Consider an index fund that specializes in small stocks. If the shares of a little company in the fund take off, then the stock won’t be small anymore—and the fund will have to sell it. Likewise, the firms that compile market benchmarks periodically add or delete stocks, forcing index funds to buy everything that is added and to sell everything that is deleted.

Each June, roughly 200 stocks are replaced in the Russell 2000 index of small companies. This June 25, the stocks that were added to the Russell 2000 outperformed those that were deleted by 2.3%, according to Investment Technology Group. Over the long run, sharp traders getting out in front of these forced portfolio changes have poached at least 0.38 percentage point of annual return away from Russell 2000 index funds, estimates a new study in the Journal of Empirical Finance.

CRSP’s new family of indexes will tackle the poaching problem in several ways, says Lubos Pastor, a University of Chicago finance professor who helped design them.

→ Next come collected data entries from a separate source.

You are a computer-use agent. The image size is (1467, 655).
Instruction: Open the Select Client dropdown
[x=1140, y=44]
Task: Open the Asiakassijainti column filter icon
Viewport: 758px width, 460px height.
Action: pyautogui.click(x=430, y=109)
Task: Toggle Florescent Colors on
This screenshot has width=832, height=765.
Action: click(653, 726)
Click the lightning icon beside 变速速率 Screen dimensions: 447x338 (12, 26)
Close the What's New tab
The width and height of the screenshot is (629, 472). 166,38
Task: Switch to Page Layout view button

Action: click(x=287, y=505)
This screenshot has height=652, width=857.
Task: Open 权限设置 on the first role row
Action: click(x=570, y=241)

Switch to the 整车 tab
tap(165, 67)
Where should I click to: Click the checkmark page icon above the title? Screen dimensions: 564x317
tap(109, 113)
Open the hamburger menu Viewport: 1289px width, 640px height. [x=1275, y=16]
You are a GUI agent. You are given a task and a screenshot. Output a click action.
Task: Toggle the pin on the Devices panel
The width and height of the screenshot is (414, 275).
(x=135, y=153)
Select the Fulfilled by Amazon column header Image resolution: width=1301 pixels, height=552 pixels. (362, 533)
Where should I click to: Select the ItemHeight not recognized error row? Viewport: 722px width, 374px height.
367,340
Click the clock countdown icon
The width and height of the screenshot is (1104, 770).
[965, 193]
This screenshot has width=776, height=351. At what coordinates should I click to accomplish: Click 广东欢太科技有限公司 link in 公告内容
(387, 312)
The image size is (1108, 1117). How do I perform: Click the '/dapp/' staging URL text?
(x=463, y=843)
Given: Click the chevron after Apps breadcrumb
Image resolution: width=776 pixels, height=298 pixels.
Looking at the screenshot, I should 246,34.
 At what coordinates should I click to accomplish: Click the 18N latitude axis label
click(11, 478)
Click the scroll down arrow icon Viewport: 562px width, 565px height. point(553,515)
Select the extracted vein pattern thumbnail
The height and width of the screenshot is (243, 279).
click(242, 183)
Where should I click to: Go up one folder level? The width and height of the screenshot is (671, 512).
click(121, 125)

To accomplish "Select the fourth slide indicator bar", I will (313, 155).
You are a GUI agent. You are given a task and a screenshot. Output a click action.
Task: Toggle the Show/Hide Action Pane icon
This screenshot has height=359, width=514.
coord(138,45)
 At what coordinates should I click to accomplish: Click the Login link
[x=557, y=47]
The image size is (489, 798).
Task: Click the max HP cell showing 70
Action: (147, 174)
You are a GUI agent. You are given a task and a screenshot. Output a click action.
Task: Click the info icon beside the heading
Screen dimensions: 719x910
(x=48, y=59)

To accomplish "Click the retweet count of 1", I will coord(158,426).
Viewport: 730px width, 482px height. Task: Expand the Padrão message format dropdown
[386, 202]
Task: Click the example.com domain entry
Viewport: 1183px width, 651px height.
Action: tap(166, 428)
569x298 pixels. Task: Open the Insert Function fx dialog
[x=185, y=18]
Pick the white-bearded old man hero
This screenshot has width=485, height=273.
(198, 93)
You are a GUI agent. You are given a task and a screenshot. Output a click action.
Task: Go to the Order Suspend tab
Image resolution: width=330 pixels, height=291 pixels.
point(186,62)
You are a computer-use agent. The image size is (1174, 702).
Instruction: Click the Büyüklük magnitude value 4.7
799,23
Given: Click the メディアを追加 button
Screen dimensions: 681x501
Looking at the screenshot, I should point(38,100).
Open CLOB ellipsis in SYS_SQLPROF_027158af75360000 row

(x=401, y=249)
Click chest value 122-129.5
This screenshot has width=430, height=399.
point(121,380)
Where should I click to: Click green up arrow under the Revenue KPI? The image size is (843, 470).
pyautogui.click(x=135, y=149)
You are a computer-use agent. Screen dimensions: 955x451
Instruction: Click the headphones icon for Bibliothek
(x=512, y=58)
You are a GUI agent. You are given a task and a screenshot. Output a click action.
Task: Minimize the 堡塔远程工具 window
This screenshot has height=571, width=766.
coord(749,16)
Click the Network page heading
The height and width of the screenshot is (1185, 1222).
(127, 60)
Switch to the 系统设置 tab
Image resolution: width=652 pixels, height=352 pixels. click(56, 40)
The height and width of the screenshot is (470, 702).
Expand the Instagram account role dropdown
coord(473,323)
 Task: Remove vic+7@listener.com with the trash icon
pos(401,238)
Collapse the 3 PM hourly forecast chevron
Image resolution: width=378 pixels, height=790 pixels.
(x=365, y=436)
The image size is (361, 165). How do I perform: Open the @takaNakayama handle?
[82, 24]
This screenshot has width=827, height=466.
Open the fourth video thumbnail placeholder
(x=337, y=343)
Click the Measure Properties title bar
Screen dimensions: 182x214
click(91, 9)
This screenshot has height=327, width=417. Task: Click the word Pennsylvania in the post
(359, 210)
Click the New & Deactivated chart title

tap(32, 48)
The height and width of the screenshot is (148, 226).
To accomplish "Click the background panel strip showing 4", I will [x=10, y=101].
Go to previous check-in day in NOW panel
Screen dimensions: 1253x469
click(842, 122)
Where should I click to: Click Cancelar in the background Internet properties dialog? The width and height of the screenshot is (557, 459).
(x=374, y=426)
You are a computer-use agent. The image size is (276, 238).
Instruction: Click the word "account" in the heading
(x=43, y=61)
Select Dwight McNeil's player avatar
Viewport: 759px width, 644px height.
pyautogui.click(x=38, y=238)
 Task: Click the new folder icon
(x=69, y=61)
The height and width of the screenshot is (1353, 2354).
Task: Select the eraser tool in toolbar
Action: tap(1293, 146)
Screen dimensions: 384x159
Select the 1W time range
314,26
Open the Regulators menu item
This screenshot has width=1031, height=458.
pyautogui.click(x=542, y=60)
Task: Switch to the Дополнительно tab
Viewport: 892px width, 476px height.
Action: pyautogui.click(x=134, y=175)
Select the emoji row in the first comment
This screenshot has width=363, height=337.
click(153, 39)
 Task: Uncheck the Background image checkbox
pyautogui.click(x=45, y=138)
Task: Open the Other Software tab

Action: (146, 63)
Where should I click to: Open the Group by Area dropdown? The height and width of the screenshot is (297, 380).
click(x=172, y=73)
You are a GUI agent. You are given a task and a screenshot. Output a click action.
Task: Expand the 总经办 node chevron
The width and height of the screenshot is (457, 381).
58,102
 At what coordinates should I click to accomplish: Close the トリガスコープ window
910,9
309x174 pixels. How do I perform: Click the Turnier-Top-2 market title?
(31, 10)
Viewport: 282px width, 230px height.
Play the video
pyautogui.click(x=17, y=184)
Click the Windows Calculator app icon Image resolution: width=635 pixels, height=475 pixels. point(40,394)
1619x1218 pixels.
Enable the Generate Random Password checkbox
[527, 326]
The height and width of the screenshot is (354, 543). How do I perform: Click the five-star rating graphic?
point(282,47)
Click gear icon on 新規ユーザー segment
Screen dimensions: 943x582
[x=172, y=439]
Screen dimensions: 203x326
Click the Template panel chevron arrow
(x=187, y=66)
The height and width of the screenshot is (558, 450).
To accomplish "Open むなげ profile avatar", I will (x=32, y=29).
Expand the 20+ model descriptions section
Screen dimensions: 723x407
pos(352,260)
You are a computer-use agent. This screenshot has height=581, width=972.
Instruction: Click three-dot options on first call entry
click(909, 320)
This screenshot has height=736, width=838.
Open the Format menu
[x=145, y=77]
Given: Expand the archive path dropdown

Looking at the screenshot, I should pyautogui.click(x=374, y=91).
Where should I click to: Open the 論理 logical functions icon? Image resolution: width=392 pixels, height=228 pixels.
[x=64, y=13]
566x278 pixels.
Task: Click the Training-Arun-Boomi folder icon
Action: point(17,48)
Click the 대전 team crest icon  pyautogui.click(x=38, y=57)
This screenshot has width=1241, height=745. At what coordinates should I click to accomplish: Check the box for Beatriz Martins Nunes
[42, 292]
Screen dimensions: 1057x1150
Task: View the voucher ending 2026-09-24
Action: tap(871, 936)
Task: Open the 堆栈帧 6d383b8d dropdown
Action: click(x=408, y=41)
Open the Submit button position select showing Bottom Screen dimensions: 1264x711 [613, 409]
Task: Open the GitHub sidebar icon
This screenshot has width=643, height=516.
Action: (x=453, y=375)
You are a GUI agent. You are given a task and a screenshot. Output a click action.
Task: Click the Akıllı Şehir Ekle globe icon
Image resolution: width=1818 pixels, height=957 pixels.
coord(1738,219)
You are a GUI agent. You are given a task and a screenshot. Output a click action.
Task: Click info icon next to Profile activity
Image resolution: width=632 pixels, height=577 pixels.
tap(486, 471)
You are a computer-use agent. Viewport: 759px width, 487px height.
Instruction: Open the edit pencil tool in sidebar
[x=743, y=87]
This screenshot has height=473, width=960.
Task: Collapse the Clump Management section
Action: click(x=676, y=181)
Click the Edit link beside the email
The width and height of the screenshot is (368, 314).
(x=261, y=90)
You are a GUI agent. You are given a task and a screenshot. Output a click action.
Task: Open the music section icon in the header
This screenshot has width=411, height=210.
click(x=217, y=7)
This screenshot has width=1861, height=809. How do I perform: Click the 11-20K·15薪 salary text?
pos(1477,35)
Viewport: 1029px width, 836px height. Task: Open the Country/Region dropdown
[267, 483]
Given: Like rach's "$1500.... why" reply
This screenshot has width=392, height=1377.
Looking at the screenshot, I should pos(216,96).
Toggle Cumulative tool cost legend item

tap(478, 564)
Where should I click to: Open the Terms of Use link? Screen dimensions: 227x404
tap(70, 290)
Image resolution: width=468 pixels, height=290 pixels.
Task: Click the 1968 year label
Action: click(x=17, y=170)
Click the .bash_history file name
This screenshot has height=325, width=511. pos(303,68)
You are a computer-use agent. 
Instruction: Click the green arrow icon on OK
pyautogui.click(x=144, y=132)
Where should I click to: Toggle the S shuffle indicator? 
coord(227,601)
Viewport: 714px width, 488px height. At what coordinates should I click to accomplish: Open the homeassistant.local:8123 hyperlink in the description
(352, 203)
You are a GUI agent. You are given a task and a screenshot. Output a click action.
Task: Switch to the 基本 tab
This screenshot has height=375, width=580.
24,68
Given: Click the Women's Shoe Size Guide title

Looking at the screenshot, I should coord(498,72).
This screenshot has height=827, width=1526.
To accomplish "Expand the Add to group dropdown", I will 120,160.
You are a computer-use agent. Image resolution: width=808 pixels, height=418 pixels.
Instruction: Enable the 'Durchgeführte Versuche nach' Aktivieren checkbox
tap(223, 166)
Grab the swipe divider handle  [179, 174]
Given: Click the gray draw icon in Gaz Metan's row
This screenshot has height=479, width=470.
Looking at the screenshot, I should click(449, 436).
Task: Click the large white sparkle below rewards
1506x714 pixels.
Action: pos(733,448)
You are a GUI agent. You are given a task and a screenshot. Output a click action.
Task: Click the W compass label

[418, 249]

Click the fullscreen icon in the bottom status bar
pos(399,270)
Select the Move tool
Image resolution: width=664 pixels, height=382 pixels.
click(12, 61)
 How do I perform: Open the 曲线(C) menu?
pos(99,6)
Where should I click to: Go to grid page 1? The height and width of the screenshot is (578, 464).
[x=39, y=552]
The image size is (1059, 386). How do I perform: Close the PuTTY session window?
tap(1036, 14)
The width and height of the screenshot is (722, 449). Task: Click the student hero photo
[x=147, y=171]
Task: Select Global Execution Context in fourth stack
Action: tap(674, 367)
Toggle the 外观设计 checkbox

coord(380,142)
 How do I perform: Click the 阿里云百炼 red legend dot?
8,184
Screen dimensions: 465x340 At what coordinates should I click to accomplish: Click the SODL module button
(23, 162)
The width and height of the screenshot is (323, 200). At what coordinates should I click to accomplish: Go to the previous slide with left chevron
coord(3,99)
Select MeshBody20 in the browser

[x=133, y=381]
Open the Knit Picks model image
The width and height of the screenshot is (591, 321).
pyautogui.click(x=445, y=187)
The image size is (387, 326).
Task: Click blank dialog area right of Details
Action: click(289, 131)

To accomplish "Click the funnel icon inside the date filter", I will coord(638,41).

The boundaries between small, medium and large stocks will be set as proportions of the value of the total market, rather than as fixed dollar amounts or as an unchanging number of companies. Stocks will be “partially weighted,” or shared, across different size indexes—so, as a company grows or shrinks, it doesn’t have to be added or eliminated in one fell swoop. Any additions or deletions will be made in “packets,” or gradual steps over time, and the days on which the substitutions take effect will be randomized.

Zweig quotes Vanguard’s Gus Sauter who thinks highly of CRSP’s idea. Vanguards’ Total Stock Market Index fund underperformed cash over the past 10 years, but still beat about 2/3rds of actively managed funds over that period.